Tumbado en la cama, leo “Mauricio”, de E. M. Forster. Es una novela que este autor comenzó a escribir el año 1913 y la acabó al siguiente año, pero temeroso de que su argumento pudiera causarle repudio o persecución no la publicó hasta la década de los sesenta. La edición que leo es de 1998. Aunque al ojear el tomo antes de comprarlo, como suelo hacer habitualmente, su argumento no me sedujo mucho, al recordar “La mansión”, del mismo autor, que me entusiasmó hace un montón de años, pensé que su lectura podía ser interesante.
Mientras leo, un rayo de sol entra por la ventana abierta y me da de pleno en la cara. Es tan importuno que hace abandone la lectura. El pensamiento, que siempre está al acecho dispuesto a ocupar la mente, se abisma en la idea de las palabras. Caigo en la cuenta que la traducción del libro que leo es mediocre, en la que se descubren palabras inapropiadas para expresar las ideas que pretenden, hasta el extremo de que en momentos hay que forzar el intelecto para adivinar su significado.
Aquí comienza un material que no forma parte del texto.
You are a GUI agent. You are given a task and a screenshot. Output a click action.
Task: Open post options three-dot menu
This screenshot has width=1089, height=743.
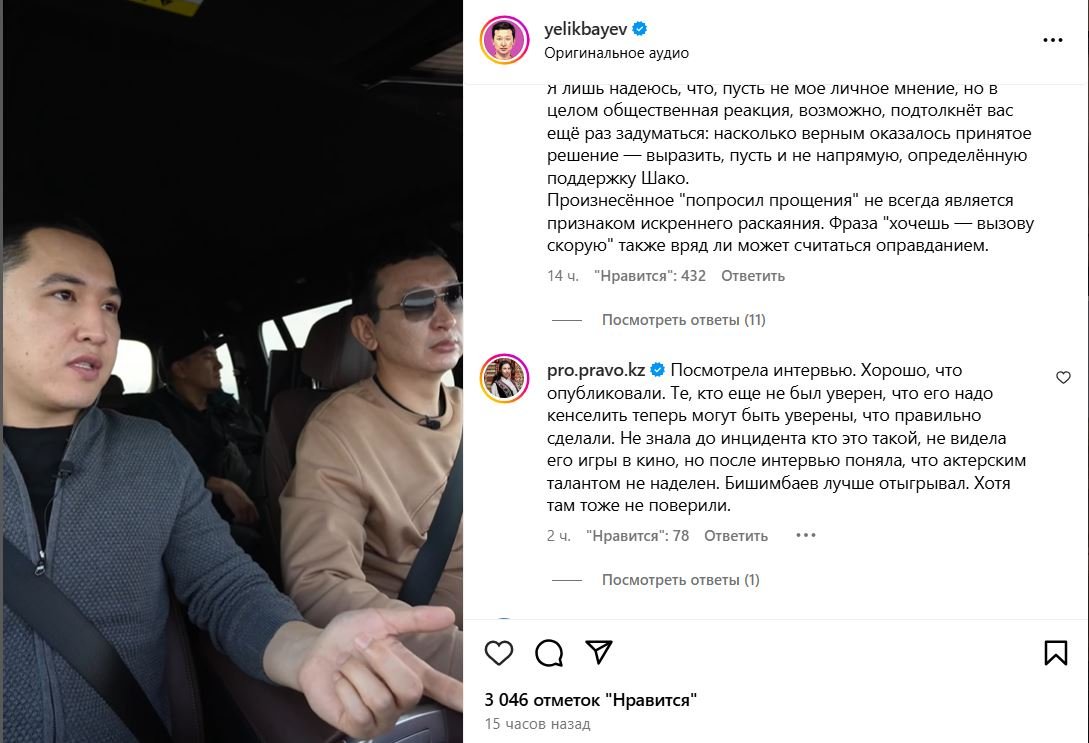click(1053, 40)
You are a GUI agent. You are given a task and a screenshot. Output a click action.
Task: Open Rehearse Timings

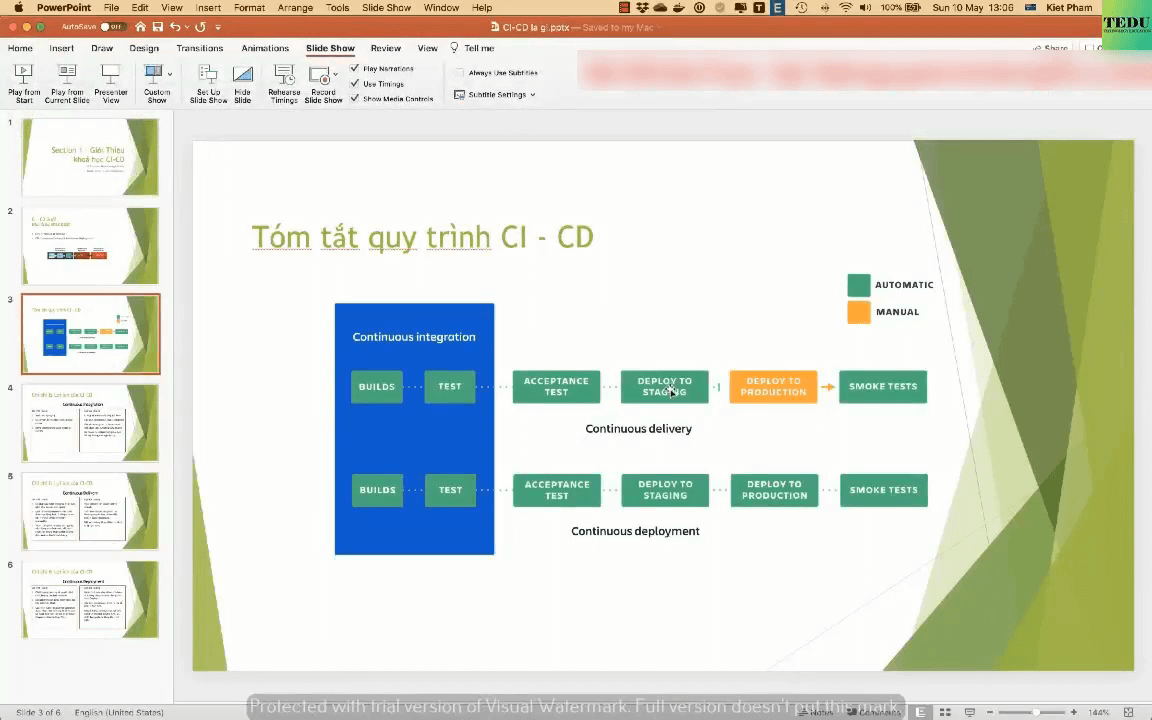pos(284,75)
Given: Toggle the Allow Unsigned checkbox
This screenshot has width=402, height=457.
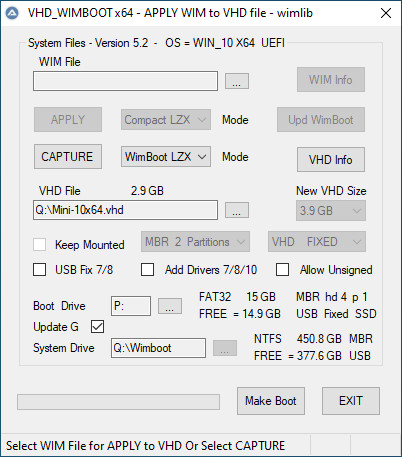Looking at the screenshot, I should click(282, 270).
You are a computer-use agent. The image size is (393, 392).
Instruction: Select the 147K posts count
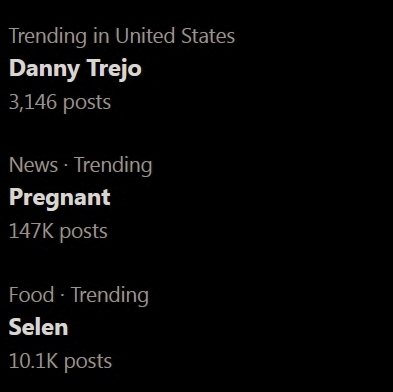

Al cruzar por la mente la expresión ”palabra”, me percato del valor reverencial que dispenso a ese concepto. Prueba de ello son más de un artículo escrito por mí dedicado a ese término.
Y de la mano de esa idea, me viene a las mientes una anécdota que me ocurrió hace bastante tiempo. Me presentaba en Madrid a una oposición para la escala técnica de un ministerio. El primer ejercicio era práctico. Trataba sobre contraído, recaudado, intervención, contabilidad e inspección, que cerraba el ciclo. Lo resolví en un periquete y hasta pude pasarlo, para copiarlo, a algunos compañeros, mereciendo una alta calificación. A los pocos día correspondió realizar el segundo ejercicio, que era oral. La suerte quiso que en el sorteo me correspondiese desarrollar un tema que trataba sobre el interés, el cual bordé, a tal punto que hasta me adentré en las teorías de Keynes. Daba la casualidad, que poco antes de esa materia accidentalmente di clases en la academia que había creado mi hermana antes de fundar la orden religiosa. Ufano consideré agotada con brillantez toda la materia, y dirigiéndome al presidente del tribunal solicité su venia para retirarme. Cuando fui a recoger la nota mi sorpresa no tuvo limites. El bedel que las repartía, después de comprobar todo el expediente, dijo que no existía.
Después de múltiples antesalas y un derroche de paciencia ilimitado, pude entrevistarme con el presidente del tribunal. No bien me introduje en su despacho, me soltó de sopetón:
-Pero, hombre, porqué se retiró, con lo bien que expuso usted el tema.
Me quedé tan patidifuso, difuminado, absorto, que se me fue el habla. Cuando la recobré, pude argüirle:
-Pero yo no me retiré…
-Pues bien que dijo usted “puedo retirarme”. Y con sus propias palabras lo entendió el tribunal, sorprendido de que después de tan buen examen usted no prosiguiera en la oposición.
"Puedo retirarme"... Cuan fácil decir: "He terminado"...
Y ahí acabaron mis apetencias opositoras.
Como colofón a este pensamiento, que me ha interrumpido la lectura de “Mauricio”, vengo en afirmarme en el valor esotérico (con s) que tiene la palabra. Que es infinito e insondable.
Me he encontrado sumamente agradado de este escrito que muy bien habla de lo mágico que puede ser el español, las interpretaciones pueden ser tan ricas que un charrasquillo bien pudiera hacer llorar a un corazón incauto al interpretar erroneamente la intención última del autor, tienes mi diez por tan acertado escrito que una vez más me demuestra el alto calibre de tu pluma.